Amazon uses a unique system to make the data parallel in time and location. This means that AWS deploys subnets into different AZs or Availability Zones. Each of those locations is independent and physically separate, making for a better system of data distribution.
You can cluster the data for high availability. This way, you can replicate data across a multitude of nodes, and switch to a working node whenever the current one goes down. This isolation of data makes for an excellent system of data maintenance. The communication between VPC subnets is also in low latency, which improves the way the entire system functions. Additionally, such a method allows users to ignore faults on their network.
Disaster recovery is much easier. By using clustered data, you allow yourself to start a system-wide replication process. This allows data to be brought up with lightning speed in case of a malfunction. Whether it is a server shutdown or a DDoS attack, you know that your data will be safe and sound.
Amazon VPC has great potential as a test tool. IT pros can test single components of a system by simply hiding other parts of it. Fault tolerance, acceptance trials, and many other facets can be tested using a system-wide experiment. Tearing down the entire system just for testing isn’t such a bad idea either.

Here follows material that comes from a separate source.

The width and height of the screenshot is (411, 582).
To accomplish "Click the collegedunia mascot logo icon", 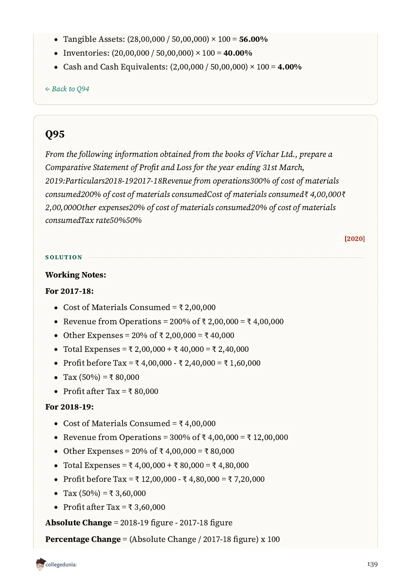I will tap(40, 564).
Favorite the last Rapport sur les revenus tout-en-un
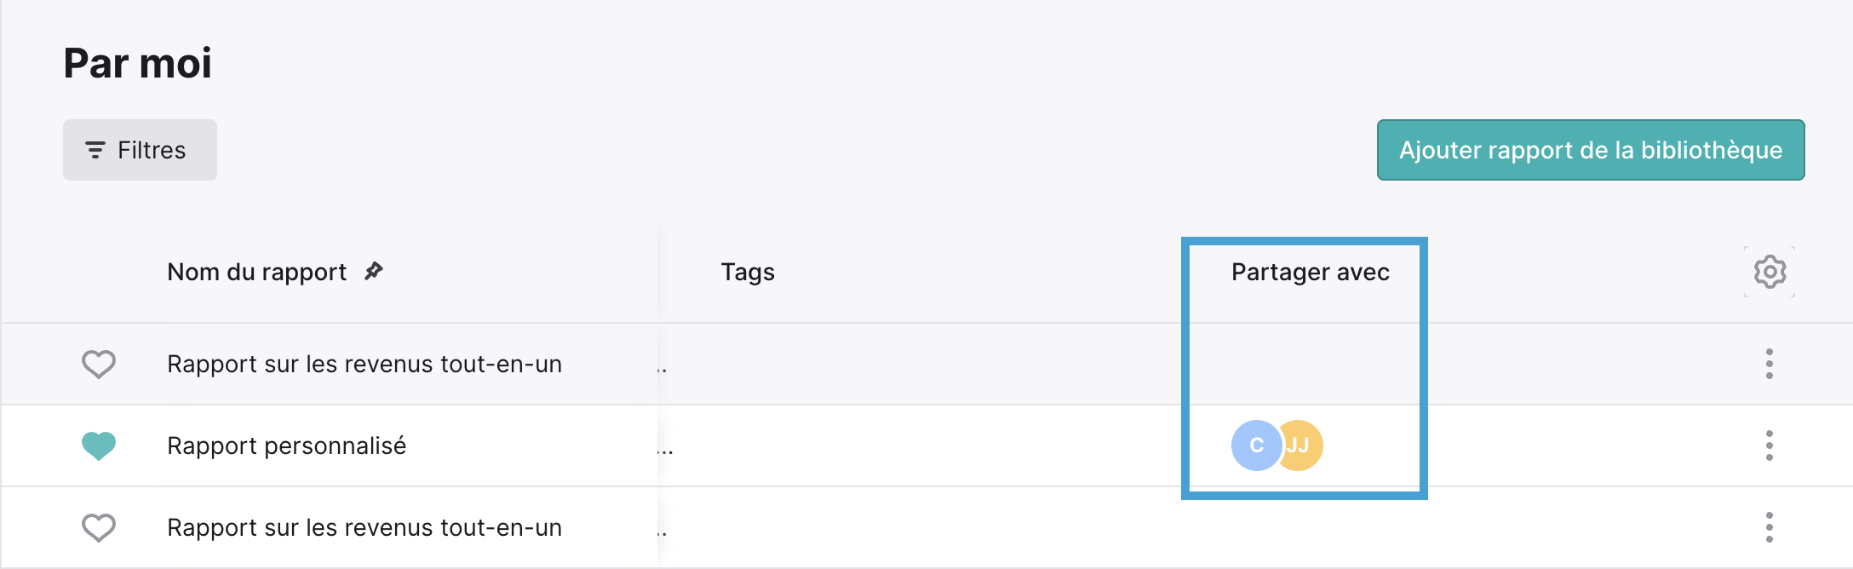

Larger organizations might find Amazon VPC as an unsuitable solution due to several components of Amazon’s policy. Big companies love to use their sophisticated high-end routers and network appliances. AWS has no support when it comes to bringing your own hardware.
The network Access Control List (ACL) might be too low-layer of security for some people. It, as well as the security group, use several incompatible formats. Disagreement is a possibility in this case.
ACL only allows for 18 application protocols, and expanding beyond this can require the deployment of your own software. Again, AWS does not support this.